(Stored records)
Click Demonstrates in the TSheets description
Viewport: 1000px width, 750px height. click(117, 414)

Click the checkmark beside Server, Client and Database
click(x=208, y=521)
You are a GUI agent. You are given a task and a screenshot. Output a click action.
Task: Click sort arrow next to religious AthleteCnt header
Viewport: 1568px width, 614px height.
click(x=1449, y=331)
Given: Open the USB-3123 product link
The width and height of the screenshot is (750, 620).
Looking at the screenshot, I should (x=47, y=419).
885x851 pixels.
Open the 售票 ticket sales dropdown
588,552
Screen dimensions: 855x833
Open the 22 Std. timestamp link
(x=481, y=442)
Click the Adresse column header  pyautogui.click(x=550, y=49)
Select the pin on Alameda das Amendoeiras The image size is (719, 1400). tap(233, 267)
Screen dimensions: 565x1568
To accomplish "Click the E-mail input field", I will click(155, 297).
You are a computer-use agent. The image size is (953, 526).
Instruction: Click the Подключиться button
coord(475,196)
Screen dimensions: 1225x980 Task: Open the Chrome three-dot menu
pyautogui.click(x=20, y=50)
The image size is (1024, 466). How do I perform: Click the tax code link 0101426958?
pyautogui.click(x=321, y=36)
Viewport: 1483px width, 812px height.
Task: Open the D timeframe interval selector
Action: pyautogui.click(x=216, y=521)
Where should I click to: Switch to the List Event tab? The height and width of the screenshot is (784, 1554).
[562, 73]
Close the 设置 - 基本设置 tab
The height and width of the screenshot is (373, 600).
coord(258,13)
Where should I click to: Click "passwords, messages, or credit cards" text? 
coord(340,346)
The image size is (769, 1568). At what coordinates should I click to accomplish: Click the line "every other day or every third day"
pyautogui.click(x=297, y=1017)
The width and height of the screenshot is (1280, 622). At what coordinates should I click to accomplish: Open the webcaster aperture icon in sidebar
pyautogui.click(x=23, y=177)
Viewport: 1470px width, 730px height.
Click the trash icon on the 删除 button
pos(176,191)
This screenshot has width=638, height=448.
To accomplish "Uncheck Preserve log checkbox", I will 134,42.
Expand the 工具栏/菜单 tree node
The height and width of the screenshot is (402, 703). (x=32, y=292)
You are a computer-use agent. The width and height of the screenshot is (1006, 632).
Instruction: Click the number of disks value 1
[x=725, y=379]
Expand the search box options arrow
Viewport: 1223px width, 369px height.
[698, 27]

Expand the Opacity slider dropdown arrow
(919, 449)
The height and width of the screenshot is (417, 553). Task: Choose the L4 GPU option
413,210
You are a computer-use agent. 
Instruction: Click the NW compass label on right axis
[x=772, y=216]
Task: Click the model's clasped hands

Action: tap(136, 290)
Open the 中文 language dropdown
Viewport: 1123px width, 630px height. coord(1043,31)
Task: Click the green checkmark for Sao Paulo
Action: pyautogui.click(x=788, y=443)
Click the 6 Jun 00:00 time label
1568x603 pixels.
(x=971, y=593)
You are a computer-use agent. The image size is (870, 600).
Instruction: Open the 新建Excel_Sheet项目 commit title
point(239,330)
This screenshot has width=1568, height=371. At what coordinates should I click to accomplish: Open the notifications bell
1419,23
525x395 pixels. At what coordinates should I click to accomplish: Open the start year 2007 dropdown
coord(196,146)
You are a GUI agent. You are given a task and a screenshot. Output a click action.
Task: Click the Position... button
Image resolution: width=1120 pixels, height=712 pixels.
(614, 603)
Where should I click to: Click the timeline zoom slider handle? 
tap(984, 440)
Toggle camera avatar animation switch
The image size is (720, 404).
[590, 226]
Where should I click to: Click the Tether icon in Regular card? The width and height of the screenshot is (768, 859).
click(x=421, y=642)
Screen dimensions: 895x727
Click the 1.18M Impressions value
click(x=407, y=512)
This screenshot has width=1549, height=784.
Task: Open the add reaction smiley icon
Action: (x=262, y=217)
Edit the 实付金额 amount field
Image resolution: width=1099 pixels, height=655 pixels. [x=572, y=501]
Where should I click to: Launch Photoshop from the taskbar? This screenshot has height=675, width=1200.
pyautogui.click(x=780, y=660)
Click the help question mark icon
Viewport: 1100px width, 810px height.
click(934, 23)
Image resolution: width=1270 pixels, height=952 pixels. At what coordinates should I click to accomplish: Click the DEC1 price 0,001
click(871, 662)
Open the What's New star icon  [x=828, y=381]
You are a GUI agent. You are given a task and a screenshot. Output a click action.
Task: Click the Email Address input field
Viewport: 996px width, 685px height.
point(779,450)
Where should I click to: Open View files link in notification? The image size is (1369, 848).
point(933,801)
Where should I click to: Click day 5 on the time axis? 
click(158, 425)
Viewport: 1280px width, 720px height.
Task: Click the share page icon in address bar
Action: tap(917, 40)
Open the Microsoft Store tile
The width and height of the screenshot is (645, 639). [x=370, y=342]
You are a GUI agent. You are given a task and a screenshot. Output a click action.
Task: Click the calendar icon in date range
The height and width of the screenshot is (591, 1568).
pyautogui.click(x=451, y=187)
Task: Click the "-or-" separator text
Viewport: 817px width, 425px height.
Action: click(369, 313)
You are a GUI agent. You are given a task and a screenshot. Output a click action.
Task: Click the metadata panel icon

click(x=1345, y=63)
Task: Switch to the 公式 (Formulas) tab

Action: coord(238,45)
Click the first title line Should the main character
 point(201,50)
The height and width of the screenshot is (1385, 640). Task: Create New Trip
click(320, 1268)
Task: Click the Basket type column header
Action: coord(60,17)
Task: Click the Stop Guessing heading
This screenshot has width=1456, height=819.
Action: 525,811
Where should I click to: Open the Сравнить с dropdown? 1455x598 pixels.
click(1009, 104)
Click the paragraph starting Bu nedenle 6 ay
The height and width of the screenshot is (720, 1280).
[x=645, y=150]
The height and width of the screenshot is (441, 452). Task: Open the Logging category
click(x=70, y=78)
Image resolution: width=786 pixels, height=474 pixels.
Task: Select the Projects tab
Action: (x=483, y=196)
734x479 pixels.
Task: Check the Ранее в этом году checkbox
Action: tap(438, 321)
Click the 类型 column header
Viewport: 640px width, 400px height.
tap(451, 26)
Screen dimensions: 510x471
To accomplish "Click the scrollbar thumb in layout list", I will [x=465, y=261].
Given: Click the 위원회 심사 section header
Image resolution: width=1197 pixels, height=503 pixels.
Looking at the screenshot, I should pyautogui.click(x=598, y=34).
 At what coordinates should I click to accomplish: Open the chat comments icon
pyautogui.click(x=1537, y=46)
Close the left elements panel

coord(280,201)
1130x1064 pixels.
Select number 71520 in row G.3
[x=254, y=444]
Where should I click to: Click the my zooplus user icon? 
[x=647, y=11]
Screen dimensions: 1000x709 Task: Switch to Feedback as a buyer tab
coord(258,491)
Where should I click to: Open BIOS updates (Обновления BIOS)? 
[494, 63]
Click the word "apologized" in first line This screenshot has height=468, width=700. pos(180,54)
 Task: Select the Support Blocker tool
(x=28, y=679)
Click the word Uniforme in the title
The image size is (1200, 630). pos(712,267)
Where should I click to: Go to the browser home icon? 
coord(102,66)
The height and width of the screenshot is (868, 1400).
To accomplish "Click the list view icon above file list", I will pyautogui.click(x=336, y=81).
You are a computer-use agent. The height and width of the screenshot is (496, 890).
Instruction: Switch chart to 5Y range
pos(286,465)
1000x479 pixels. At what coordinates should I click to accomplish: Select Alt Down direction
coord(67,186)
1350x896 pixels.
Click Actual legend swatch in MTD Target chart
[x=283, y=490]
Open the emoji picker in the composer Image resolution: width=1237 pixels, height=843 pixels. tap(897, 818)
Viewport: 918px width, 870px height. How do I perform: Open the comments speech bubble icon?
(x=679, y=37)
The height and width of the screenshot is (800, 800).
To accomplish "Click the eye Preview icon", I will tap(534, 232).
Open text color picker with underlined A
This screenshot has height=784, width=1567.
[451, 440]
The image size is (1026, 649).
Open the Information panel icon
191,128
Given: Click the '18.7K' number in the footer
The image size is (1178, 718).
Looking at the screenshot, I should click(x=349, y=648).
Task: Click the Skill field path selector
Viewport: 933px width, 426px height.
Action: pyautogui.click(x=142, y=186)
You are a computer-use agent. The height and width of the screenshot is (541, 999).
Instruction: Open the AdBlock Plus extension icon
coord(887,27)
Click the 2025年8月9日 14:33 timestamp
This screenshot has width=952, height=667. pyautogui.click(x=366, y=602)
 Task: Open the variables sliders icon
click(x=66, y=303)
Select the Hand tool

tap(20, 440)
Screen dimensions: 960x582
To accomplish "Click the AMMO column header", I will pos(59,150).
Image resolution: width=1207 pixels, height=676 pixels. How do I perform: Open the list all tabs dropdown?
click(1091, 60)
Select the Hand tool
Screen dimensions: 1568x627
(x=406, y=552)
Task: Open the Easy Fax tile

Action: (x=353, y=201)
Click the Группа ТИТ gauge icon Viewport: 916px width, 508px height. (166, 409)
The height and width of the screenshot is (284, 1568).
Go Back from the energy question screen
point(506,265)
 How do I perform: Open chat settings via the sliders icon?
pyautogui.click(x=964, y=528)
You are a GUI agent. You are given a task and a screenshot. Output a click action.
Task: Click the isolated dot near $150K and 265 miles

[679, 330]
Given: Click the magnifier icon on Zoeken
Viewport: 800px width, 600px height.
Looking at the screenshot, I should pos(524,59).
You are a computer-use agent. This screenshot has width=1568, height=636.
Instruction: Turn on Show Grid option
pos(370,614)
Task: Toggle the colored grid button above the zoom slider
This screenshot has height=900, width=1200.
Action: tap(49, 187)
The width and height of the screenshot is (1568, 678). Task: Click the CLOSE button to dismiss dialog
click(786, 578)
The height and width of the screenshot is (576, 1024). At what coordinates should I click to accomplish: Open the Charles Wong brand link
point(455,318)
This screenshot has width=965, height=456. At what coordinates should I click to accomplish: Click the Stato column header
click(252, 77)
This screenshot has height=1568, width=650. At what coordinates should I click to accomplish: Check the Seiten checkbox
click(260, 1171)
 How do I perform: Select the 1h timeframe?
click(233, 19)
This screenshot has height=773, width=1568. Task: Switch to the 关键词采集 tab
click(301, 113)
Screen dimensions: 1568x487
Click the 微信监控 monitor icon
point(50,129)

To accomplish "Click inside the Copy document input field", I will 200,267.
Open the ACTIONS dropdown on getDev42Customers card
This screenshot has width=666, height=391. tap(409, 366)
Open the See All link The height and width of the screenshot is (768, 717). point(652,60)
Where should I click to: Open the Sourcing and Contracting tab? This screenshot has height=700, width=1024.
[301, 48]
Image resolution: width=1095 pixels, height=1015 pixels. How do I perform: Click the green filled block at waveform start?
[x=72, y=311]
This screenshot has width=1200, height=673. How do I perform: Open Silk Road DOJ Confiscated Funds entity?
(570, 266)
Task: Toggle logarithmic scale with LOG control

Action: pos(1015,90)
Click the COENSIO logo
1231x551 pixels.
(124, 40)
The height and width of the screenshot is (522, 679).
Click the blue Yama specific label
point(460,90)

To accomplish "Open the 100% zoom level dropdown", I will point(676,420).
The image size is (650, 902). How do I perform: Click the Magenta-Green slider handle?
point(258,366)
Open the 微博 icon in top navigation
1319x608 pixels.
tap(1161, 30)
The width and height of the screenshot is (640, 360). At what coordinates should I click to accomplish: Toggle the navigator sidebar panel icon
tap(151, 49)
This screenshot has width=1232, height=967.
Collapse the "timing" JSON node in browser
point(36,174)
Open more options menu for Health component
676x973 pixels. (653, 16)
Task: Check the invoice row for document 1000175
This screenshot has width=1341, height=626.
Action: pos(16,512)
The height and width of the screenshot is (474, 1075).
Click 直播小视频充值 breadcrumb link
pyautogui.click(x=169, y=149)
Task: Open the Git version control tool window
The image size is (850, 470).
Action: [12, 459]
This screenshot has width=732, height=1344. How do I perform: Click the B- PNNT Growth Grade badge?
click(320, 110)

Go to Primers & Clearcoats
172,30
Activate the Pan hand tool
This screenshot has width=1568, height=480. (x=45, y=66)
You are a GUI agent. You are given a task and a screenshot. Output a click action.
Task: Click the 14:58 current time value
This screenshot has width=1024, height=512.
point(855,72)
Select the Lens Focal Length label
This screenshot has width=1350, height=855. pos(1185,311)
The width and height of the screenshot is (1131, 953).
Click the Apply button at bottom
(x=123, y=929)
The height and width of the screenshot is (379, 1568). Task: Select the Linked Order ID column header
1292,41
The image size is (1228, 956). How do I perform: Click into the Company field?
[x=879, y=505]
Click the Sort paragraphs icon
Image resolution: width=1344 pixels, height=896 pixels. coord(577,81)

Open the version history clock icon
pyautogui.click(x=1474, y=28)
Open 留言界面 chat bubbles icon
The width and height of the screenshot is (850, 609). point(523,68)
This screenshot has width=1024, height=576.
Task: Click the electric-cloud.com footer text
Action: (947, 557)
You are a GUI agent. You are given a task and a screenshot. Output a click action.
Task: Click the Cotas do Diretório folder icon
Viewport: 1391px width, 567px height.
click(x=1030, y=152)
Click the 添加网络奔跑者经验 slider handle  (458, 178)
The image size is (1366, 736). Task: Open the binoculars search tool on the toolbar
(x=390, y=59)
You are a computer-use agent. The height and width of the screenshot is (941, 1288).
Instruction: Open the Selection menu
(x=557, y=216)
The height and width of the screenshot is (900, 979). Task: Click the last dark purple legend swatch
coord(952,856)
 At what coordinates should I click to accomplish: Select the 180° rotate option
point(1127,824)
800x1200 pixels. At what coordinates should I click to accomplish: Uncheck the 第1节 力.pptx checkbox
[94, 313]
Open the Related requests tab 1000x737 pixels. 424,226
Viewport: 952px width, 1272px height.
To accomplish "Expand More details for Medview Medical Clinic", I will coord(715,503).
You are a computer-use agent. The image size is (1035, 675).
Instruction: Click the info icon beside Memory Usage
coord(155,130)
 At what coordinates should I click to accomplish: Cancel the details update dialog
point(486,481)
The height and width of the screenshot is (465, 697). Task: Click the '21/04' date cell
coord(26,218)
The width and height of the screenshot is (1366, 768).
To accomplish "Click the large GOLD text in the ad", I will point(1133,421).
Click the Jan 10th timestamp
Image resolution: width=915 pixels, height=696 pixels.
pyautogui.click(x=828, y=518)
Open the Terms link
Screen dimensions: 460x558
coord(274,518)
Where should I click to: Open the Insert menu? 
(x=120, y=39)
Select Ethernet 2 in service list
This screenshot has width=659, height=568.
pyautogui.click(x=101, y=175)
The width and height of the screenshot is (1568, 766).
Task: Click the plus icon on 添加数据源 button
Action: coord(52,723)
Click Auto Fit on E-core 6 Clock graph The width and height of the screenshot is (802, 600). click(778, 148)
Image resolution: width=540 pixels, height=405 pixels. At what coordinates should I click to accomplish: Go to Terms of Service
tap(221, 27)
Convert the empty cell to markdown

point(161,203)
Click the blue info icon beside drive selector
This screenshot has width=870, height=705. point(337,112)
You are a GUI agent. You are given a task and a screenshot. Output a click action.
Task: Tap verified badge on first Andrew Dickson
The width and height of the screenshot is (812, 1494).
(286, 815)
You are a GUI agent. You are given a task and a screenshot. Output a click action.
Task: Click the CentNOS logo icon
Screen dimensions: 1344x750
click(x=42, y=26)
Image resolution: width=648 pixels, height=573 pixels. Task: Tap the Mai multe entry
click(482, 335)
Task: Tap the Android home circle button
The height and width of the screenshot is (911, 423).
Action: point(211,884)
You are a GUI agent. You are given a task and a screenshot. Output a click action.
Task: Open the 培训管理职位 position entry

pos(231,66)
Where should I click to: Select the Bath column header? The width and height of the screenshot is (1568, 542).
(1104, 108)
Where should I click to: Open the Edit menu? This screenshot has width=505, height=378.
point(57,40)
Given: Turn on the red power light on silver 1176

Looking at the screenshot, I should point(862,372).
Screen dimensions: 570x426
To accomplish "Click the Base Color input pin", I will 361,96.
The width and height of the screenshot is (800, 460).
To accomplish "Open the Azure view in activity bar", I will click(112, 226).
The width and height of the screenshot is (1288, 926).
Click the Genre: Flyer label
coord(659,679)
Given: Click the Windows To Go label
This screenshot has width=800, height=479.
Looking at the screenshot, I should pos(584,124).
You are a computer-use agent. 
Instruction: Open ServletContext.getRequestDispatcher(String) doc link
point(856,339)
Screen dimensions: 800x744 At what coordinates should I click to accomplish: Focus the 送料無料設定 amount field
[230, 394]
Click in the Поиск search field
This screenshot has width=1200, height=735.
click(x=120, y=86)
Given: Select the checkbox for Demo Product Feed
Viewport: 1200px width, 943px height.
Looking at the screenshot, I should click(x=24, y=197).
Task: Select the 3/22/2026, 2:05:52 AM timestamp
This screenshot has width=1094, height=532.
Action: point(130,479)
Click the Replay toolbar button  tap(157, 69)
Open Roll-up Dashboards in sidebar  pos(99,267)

## Instructions to follow
The answer must be an exact copy of the lines from the one containing "Where should I click to: Open the Edit" through the last line of the records, both included.

## Written response
Where should I click to: Open the Edit menu? This screenshot has width=505, height=378.
point(57,40)
Given: Turn on the red power light on silver 1176

Looking at the screenshot, I should point(862,372).
Screen dimensions: 570x426
To accomplish "Click the Base Color input pin", I will 361,96.
The width and height of the screenshot is (800, 460).
To accomplish "Open the Azure view in activity bar", I will click(112, 226).
The width and height of the screenshot is (1288, 926).
Click the Genre: Flyer label
coord(659,679)
Given: Click the Windows To Go label
This screenshot has width=800, height=479.
Looking at the screenshot, I should pos(584,124).
You are a computer-use agent. 
Instruction: Open ServletContext.getRequestDispatcher(String) doc link
point(856,339)
Screen dimensions: 800x744 At what coordinates should I click to accomplish: Focus the 送料無料設定 amount field
[230, 394]
Click in the Поиск search field
This screenshot has width=1200, height=735.
click(x=120, y=86)
Given: Select the checkbox for Demo Product Feed
Viewport: 1200px width, 943px height.
Looking at the screenshot, I should click(x=24, y=197).
Task: Select the 3/22/2026, 2:05:52 AM timestamp
This screenshot has width=1094, height=532.
Action: point(130,479)
Click the Replay toolbar button  tap(157, 69)
Open Roll-up Dashboards in sidebar  pos(99,267)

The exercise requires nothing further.